Il y a environ neuf mille ans, les premières populations sédentaires venues du Moyen-Orient se sont installées sur le territoire actuel de la France avec leurs céréales, orge et blé, et leurs animaux d’élevage, moutons et chèvres. Leur mode de vie, fondé sur une économie d’agriculture et d’élevage, a changé profondément le visage de la forêt qui ne cessera plus de se modifier au fil des siècles, au gré des cycles de déforestation et de reforestation successifs. « Les groupes humains s’accroissent rapidement, ils commencent à déboiser, d’abord pour dégager des terrains agricoles, construire des habitations, se chauffer et cuisiner, poursuit Stéphanie Thiébault. Mais le bois sert aussi à fabriquer des armes, des outils et toutes sortes d’objets domestiques avant d’alimenter en grandes quantités les feux servant à produire les métaux, le bronze puis le fer. »

_MATÉRIEL FOURNI:_
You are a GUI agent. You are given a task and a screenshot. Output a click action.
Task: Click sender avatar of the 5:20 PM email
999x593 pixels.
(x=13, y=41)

_EXERCICES ET PROBLÈMES:_
1 – Comment résumeriez-vous en deux phrases le texte sur les premiers agriculteurs et la forêt ?
2 – Quelles céréales et quels animaux d’élevage les premières populations sédentaires ont-elles apportés, d’après le texte sur les premiers agriculteurs et la forêt ?
3 – Poursuivez le texte sur les premiers agriculteurs et la forêt à la suite de sa dernière phrase.

_RÉPONSES AUX EXERCICES:_
1 – Il y a environ neuf mille ans, des populations sédentaires venues du Moyen-Orient se sont installées sur le territoire actuel de la France avec leurs céréales et leurs animaux d’élevage, et leur mode de vie fondé sur l’agriculture et l’élevage a profondément changé la forêt. Selon Stéphanie Thiébault, ces groupes en rapide croissance ont déboisé pour cultiver, construire, se chauffer et cuisiner, puis se sont servis du bois pour fabriquer armes, outils et objets domestiques et pour produire les métaux.

2 – Orge, blé, moutons, chèvres

3 –
Si les données manquent pour estimer avec précision la surface des forêts, la paléobotanique permet néanmoins d’en reconstituer la dynamique sur plus de dix millénaires. En plus de la dendrochronologie (l’observation des cernes de croissance des arbres) et de l’étude des pollens, l’anthracologie (l’analyse des charbons de bois) a largement contribué à étendre nos connaissances. « La combustion ne modifie pas l’anatomie du bois, explique Stéphanie Thiébault, précurseuse dans ce domaine, ce qui permet d’identifier les essences de charbons de bois, qu’on peut ensuite dater au carbone 14. » L’anthracologie montre ainsi qu’il y a six mille ans, en région méditerranéenne, le chêne pubescent s’est effacé au profit du pin d’Alep, un arbre qui conquiert des espaces abandonnés ou dégradés par le feu. Indication supplémentaire de l’exploitation de la forêt par l’homme.
Quand les Romains faisaient feu de tout bois
Le déboisement s’est peu à peu intensifié au rythme de l’accroissement démographique, jusqu’à devenir très soutenu dans la Gaule antique. L’image du pays d’Astérix couvert d’immenses forêts pluriséculaires, encore prégnante à la fin du XXe siècle, se trouve sérieusement mise à mal !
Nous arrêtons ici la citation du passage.